Now if you are going to make those claims - that you outrank Lewandowsky, Tim Flannery, Barry Brook and Ove Hoegh-Guldberg because you have an expertise in climate science and are doing a PhD on the topic (although it would indeed be unusual anyway for a mere PhD student to make a claim of superiority to the people mentioned above, especially when the "topic" is supposedly "my analyses of various climate-related issues such as the IPCC's history, claims and processes" not actual climate science) - you had better have the paperwork to back them.

John Mashey @25 and 43:

A query to JCU regarding McLean's status can't be made until they reopen after the Easter holidays.

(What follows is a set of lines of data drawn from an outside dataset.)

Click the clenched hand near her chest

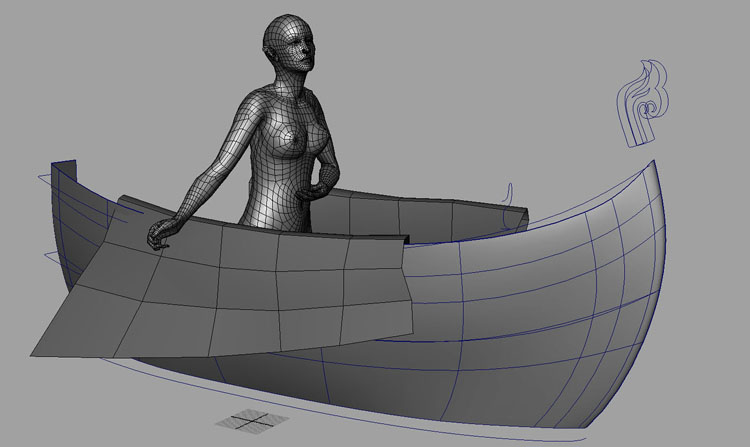coord(325,182)
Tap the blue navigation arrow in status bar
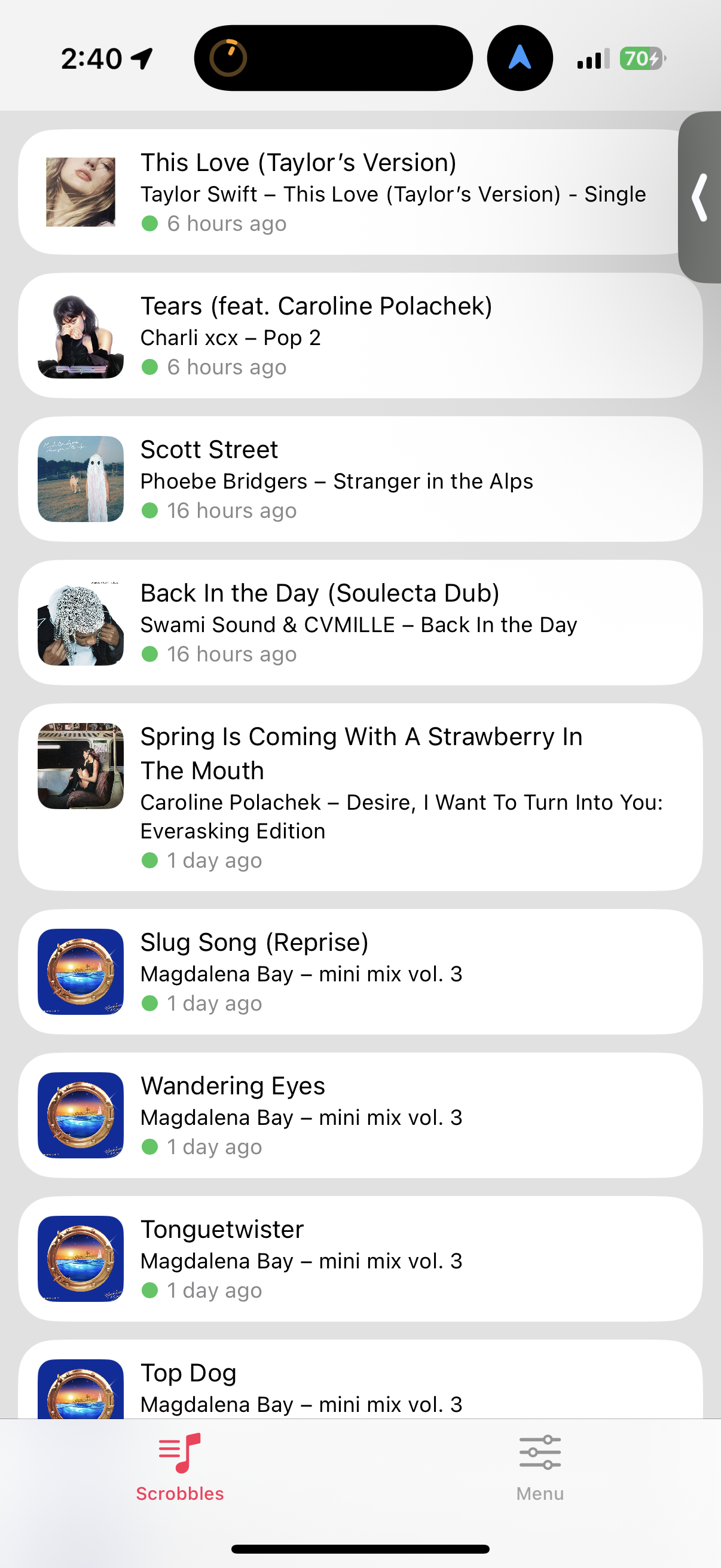The image size is (721, 1568). tap(520, 59)
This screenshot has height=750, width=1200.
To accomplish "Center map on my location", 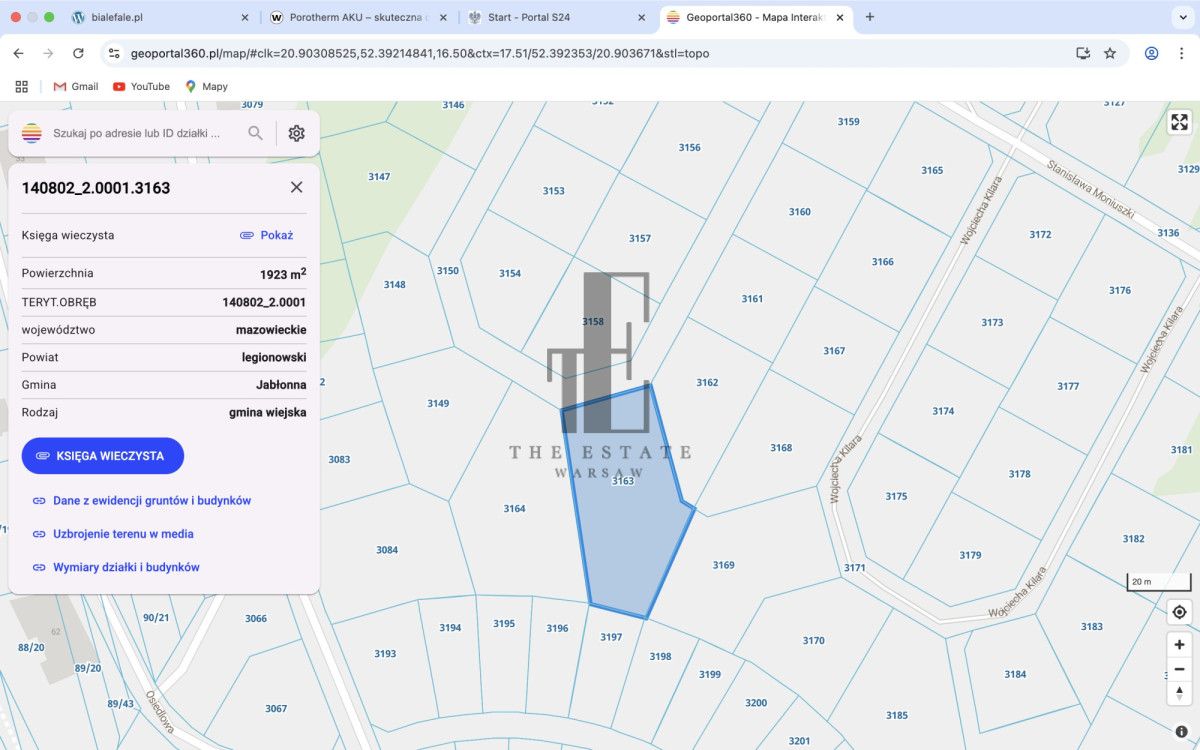I will pyautogui.click(x=1179, y=612).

However, a rummage around their website reveals that (a) almost every department has its postgraduate students listed, and (b) John McLean's name cannot be found on any of these lists, nor does it turn up on a directory search. That isn't conclusive, since it could be, for example, that the website is out of date or that he's temporarily suspended his candidature.

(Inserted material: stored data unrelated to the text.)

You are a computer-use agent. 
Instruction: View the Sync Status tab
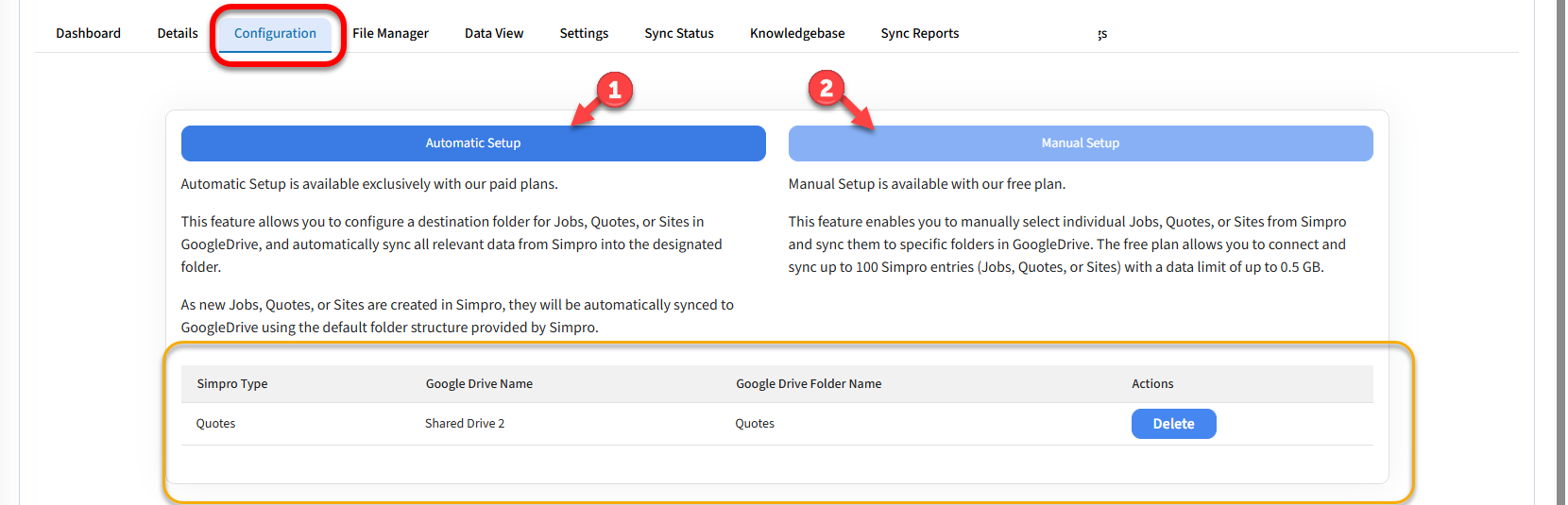click(x=678, y=33)
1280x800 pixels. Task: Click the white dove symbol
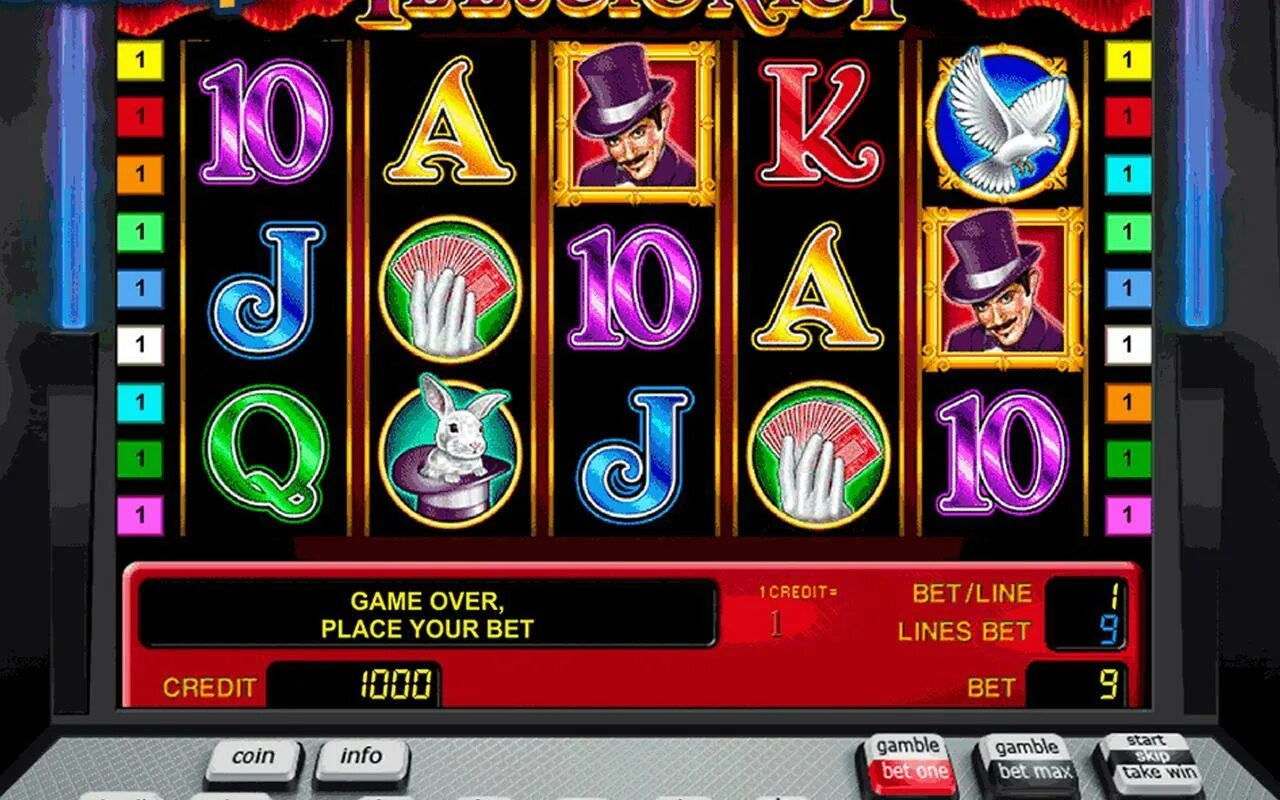pos(1003,122)
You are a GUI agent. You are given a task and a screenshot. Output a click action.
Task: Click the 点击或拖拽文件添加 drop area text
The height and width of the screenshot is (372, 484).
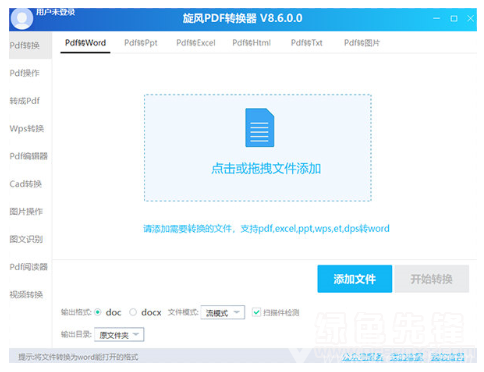tap(266, 169)
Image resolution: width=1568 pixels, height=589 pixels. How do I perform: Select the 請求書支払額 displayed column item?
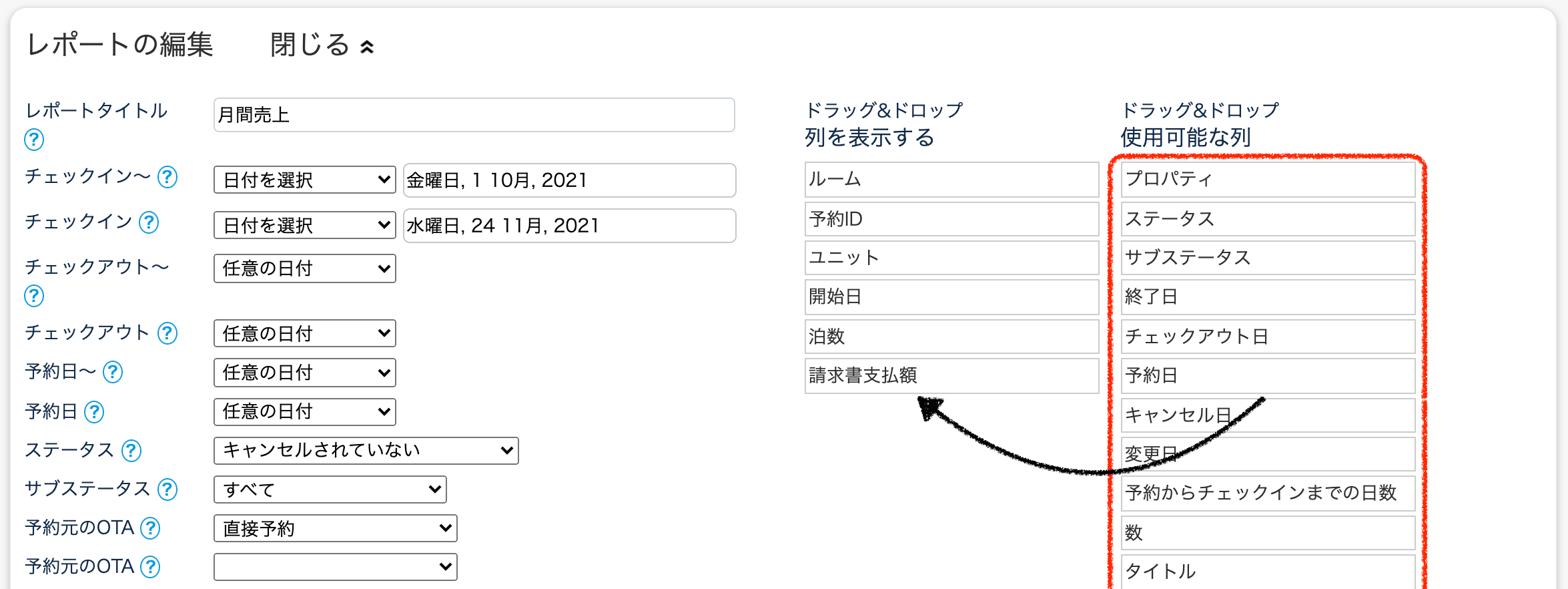(x=951, y=375)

Unfortunately, though, I'm somewhat more cynical about the possibility of his being a candidate than Bernard J. @38. The modern Australian university is a business, and postgraduate students are a source of income. In the humanities we are under not-so-subtle pressure to recruit more postgraduate students. A little while back the powers-that-be at my institution were floating the idea that academic staff would lose their research-active classification if they were not supervising a PhD or research Masters student (regardless of publication output); I hear anecdotally that this policy has been adopted at other institutions. Obviously this creates an incentive for individual academics to agree to take marginal students on board; and while the minimum entry standards supposedly provide some safeguard, grade inflation in honours programmes is even more rampant and more extreme than for undergraduate studies.

#46 David
Regarding degrees, Item G) in my post here had found a BArch (Melbourne).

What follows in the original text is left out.